== Segment start ==
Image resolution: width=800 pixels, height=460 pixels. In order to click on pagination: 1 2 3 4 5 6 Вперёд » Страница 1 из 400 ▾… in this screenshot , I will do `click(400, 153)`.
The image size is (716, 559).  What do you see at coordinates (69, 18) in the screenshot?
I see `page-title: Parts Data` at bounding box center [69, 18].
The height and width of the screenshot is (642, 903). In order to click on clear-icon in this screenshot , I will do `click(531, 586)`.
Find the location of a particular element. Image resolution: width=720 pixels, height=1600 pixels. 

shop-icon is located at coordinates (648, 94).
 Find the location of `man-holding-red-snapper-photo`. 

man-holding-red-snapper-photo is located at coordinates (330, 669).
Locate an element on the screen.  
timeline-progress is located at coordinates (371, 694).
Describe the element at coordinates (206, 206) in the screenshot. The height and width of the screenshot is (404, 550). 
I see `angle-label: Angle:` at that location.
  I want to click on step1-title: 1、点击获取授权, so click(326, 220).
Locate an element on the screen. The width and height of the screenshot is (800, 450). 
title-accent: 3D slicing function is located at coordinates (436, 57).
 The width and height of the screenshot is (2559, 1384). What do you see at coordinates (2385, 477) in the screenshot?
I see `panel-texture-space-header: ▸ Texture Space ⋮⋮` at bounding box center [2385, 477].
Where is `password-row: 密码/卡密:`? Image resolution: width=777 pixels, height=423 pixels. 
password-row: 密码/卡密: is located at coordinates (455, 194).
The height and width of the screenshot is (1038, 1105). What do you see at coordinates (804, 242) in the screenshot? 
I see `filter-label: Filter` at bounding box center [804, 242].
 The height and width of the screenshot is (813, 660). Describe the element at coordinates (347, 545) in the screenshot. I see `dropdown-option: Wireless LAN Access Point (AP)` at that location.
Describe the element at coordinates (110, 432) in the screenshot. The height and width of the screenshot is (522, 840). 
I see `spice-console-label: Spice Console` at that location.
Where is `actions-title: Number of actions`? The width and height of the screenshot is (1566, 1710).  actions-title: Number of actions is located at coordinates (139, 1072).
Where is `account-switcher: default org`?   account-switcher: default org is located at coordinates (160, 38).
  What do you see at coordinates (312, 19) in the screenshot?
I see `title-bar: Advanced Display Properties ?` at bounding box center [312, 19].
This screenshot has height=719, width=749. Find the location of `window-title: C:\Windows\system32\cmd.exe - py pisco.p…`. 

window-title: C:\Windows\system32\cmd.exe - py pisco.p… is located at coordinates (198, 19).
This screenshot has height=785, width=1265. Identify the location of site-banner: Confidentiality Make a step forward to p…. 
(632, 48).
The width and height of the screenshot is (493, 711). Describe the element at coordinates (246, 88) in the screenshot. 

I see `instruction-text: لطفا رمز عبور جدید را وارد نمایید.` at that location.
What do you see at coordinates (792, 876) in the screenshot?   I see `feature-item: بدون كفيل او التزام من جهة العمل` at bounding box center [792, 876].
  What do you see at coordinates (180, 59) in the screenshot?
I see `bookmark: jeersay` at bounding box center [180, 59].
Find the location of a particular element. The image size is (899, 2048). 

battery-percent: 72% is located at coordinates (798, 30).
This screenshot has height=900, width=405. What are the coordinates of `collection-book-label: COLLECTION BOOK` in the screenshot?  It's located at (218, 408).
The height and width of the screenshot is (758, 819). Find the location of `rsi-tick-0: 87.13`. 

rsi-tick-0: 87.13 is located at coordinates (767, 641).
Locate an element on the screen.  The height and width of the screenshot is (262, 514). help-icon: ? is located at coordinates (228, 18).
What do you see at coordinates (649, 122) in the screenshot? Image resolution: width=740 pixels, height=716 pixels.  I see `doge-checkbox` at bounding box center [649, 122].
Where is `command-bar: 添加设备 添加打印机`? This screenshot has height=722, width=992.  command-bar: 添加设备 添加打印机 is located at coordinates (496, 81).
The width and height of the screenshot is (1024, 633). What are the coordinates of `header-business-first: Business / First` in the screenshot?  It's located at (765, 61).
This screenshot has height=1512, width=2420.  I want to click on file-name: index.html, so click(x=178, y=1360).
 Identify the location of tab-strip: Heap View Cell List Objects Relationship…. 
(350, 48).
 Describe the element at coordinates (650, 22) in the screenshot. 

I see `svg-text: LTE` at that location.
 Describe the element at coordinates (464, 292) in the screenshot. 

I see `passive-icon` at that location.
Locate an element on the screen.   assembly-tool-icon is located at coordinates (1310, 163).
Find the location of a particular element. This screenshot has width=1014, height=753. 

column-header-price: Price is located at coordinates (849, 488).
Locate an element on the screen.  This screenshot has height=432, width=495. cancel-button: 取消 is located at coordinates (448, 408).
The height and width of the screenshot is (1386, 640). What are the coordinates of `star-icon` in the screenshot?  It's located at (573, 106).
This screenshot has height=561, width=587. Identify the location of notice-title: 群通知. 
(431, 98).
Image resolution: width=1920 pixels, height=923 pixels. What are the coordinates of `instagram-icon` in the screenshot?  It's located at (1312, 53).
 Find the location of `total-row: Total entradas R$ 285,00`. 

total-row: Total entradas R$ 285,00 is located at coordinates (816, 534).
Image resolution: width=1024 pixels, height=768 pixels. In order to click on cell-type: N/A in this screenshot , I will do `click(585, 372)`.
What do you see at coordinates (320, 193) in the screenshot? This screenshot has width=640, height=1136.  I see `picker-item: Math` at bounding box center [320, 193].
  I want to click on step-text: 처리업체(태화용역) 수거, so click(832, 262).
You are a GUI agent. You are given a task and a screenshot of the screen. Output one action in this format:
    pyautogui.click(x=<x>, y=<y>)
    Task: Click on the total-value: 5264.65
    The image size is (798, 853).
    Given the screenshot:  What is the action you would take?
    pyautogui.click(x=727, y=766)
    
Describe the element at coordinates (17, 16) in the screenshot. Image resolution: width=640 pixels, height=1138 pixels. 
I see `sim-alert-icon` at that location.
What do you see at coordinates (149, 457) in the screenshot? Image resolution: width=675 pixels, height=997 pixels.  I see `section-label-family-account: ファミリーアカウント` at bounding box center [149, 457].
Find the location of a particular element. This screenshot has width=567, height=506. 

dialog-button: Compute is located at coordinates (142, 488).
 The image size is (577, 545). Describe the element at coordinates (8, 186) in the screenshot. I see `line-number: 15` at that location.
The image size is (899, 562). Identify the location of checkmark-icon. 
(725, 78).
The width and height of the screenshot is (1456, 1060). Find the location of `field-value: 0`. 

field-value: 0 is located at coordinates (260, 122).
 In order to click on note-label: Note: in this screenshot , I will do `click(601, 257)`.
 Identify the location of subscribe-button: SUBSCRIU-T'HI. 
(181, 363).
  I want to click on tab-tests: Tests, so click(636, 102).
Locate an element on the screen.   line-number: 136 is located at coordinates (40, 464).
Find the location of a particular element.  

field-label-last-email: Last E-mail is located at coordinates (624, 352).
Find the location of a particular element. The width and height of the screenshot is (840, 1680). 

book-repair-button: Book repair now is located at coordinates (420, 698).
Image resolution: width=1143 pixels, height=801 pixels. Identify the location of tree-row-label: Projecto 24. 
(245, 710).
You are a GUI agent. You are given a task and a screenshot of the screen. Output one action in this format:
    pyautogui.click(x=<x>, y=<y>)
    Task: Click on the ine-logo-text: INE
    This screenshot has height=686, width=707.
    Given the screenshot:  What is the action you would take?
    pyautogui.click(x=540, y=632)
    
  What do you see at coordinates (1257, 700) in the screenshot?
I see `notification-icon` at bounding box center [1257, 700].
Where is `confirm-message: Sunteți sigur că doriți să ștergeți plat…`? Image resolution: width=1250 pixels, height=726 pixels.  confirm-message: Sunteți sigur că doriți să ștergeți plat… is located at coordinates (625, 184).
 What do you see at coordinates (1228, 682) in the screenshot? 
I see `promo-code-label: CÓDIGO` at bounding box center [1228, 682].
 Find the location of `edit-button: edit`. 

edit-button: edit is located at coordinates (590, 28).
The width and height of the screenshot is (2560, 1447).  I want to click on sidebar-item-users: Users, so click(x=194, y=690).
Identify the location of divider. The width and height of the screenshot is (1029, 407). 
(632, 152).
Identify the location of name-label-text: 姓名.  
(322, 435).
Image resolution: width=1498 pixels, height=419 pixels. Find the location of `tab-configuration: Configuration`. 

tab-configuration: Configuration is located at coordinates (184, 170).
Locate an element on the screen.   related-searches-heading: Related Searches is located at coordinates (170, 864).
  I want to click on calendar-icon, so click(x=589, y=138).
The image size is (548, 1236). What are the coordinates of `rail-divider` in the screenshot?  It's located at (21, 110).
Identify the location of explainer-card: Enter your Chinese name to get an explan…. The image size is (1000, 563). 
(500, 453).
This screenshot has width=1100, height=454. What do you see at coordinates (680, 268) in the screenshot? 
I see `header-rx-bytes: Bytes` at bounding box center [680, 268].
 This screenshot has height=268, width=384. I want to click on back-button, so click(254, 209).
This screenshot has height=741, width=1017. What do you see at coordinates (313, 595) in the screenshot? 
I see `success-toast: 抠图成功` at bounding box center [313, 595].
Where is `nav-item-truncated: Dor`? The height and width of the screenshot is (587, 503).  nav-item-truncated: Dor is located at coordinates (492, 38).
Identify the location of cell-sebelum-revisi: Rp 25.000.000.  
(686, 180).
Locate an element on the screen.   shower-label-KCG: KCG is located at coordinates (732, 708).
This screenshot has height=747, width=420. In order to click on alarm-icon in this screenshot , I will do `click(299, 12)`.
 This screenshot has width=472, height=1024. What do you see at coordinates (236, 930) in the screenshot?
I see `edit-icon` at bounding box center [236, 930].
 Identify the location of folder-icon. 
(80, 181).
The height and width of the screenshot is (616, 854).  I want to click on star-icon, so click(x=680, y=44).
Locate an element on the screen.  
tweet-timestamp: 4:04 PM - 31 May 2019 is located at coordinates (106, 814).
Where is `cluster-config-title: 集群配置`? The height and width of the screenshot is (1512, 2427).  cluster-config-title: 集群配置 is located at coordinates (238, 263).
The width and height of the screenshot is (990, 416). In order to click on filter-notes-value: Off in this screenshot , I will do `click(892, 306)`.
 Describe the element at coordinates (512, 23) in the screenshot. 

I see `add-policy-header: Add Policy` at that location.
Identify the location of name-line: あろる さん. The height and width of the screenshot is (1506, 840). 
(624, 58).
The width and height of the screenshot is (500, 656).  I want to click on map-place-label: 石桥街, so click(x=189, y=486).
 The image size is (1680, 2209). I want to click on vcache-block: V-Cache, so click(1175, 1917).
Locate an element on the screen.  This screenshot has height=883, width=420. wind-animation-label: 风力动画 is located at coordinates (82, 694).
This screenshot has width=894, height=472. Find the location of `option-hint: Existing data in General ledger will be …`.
== Segment end ==
Work to complete: Arrange everything from the first line of the entries down to and including the line containing "center [69, 18]." as a Markdown table with the columns Row and Entry line. Number each line in the Row column, and leave out blank lines.

Solution to the problem:
| Row | Entry line |
|---|---|
| 1 | Image resolution: width=800 pixels, height=460 pixels. In order to click on pagination: 1 2 3 4 5 6 Вперёд » Страница 1 из 400 ▾… in this screenshot , I will do `click(400, 153)`. |
| 2 | The image size is (716, 559).  What do you see at coordinates (69, 18) in the screenshot? |
| 3 | I see `page-title: Parts Data` at bounding box center [69, 18]. |